> Текст для упражнения:
+++

Читаем «Дело врачей» 1953 года. Показания обвиняемого полностью

Медленно поднялись по лестнице на четвертый этаж, – я щадил сердце полковника. Я распахнул пальто, чтобы жена увидела у меня на груди орден Ленина как символ моего восстановления, и это, действительно, ей бросилось в глаза, когда она открыла нам дверь. Но поздороваться с ней и обнять ее я смог только после того, как вырвался из объятий Топси и ее лобзаний и перешагнул через ее традиционную восторженную лужу. Вместе со мной вошли мои спутники, но лейтенант куда-то быстро исчез. Трудно вспомнить, какими словами мы обменивались с женой в присутствии полковника, несколько смущенного своим присутствием при событии, в котором он участвовал, несомненно, первый раз в своей многолетней деятельности. Он попросил разрешения позвонить по телефону (аппарат был внесен в комнату), и я был свидетелем его разговора: «Товарищ генерал, докладываю из квартиры Якова Львовича». По-видимому, отвечая на вопрос генерала, он сказал: «И слезы, и радость». Затем, обращаясь к нам обоим, передал привет от генерала (кто он, я не знал и не знаю до сих пор) и его пожелания и совет, чтобы была только радость без слез. Трогательно!

Жена задала мне вопрос: «Знаю ли я, что умер Иосиф Виссарионович?» Ее вопрос как молнией осветил весь, непонятный мне до того, механизм резкой перемены в моей и, я был уверен, в общей судьбе арестованных по «делу врачей». Мне сразу стало ясно, почему Министерство государственной безопасности стало «бывшим», как это было написано в справке об освобождении, и что это – не единственная перемена в советском строе, а наступление новой эпохи в нем, действительно исторически измененном смертью только одного человека. Я воспринял неожиданное известие о его смерти лишь с некоторым удивлением. Мне казалось закономерным это явление в общей цепи событий, совершенно логичным внутренней связью с ними, своевременностью и единственным условием развития этих событий. Мелькнула мысль о роке, в нужный и крайний момент обрушившем свой удар во спасение моей жизни. Где же был этот рок раньше?! Миллионы людей не дождались его!

На осторожный вопрос жены, не знаю ли я, что с Мироном Семеновичем (Вовси), я с полной уверенностью ответил ей, что освобождены все. Уверенность эту мне давал весь процесс реставрации, в котором, как показала вся обстановка и все содержание этого процесса, я был не единственным его объектом. Кроме того, когда я сидел взаперти в боксе, ожидая выхода на свободу и слыша непрерывную суету за дверью, мне показалось, что я услышал шепотом произнесенную фамилию: «Вовси». Мне тогда представилось, что он в этот момент проходил по коридору мимо моего бокса и кто-то шепотом кому-то указал на него, как на главного героя «дела», имя которого было «притчей во языцех», как величайшего злодея в истории человечества, которого четвертовать мало.

+++

> Задание 1:
Перепишите без изменений часть отрывка о «деле врачей»: всё от слов «На осторожный вопрос» и вниз до слов «которого четвертовать мало.».
> Задание 2:
Допишите следующую часть отрывка о «деле врачей», начав сразу после его последнего предложения.
Приведённый далее список никак не связан с текстом.

> Фрагмент данных:
+++

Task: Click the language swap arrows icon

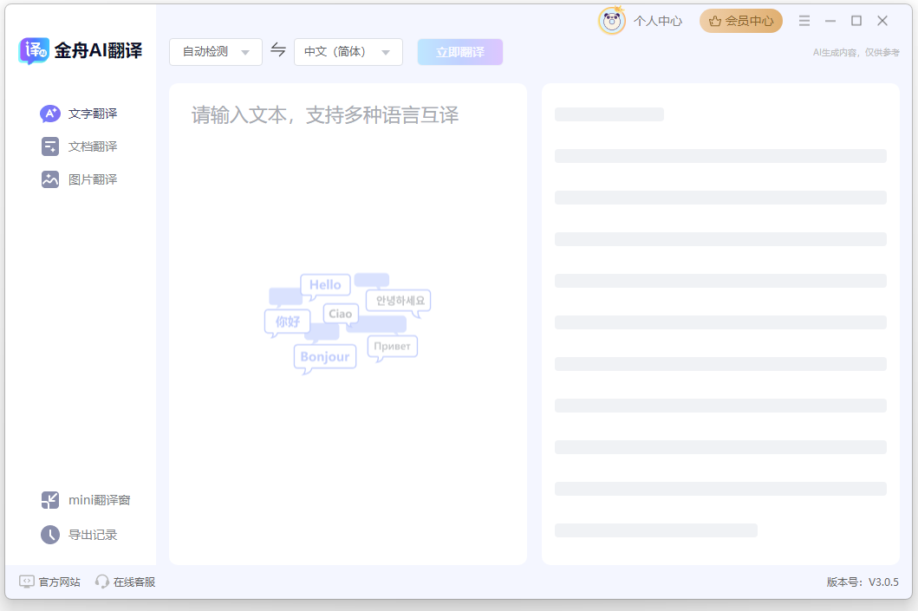Action: (278, 51)
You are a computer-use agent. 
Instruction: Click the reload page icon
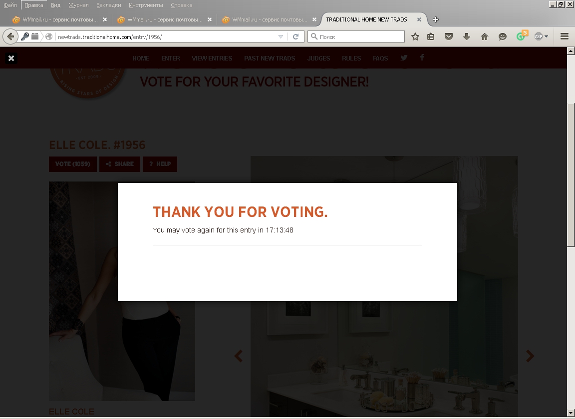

+++

> Ответ 1:
На осторожный вопрос жены, не знаю ли я, что с Мироном Семеновичем (Вовси), я с полной уверенностью ответил ей, что освобождены все. Уверенность эту мне давал весь процесс реставрации, в котором, как показала вся обстановка и все содержание этого процесса, я был не единственным его объектом. Кроме того, когда я сидел взаперти в боксе, ожидая выхода на свободу и слыша непрерывную суету за дверью, мне показалось, что я услышал шепотом произнесенную фамилию: «Вовси». Мне тогда представилось, что он в этот момент проходил по коридору мимо моего бокса и кто-то шепотом кому-то указал на него, как на главного героя «дела», имя которого было «притчей во языцех», как величайшего злодея в истории человечества, которого четвертовать мало.

> Ответ 2:
Нас сковывало присутствие полковника, хотя и державшегося крайне скромно и, несомненно, чувствовавшего себя лишним свидетелем семейной радости. Но он ждал возвращения исчезнувшего лейтенанта, который вскоре явился вместе с управдомом, чтобы в его присутствии снять печати с опечатанных после моего ареста двух комнат и ввести меня во владение ими вместе с находящимися в них вещами. Это тоже было проявлением предупредительности, указания о которой, несомненно, полковник и лейтенант получили. С этой процедурой в тех редчайших в истории МГБ случаях, когда необходимость в ней возникала, не торопились. В данном случае, несомненно, было стремление возможно скорее ликвидировать все последствия ареста и все, что было с ним связано, включая и возврат изъятых «ценностей» еще до выхода «на волю».

Управдом, пожилой человек, рассказал мне после, что когда ночью его разбудил лейтенант, ему уже знакомый по моему аресту, и пригласил его в квартиру № 103, то он решил, что пришли за моей женой. От волнения он никак не мог попасть ногой в штанину, но когда лейтенант без всякого вопроса сказал: «Возвращаем вам» (в его тоне радости не было!), то управдом на это ответил: «Тогда бежим». И они побежали. Печати были сняты, я вошел в распечатанные комнаты, в которых в полной неприглядности сохранился хаос произведенного обыска. Когда процедура восстановления интеграции квартиры была закончена, полковник с высшей степенью любезности попрощался со мной и женой, сопроводив прощание самыми трогательными пожеланиями.

Наконец, мы остались одни, и я почувствовал, что я – дома. Я могу ходить из комнаты в комнату, зайти в ванную без всякой надобности, в кухню. Я только с этого момента со всей полнотой почувствовал, что я – свободен.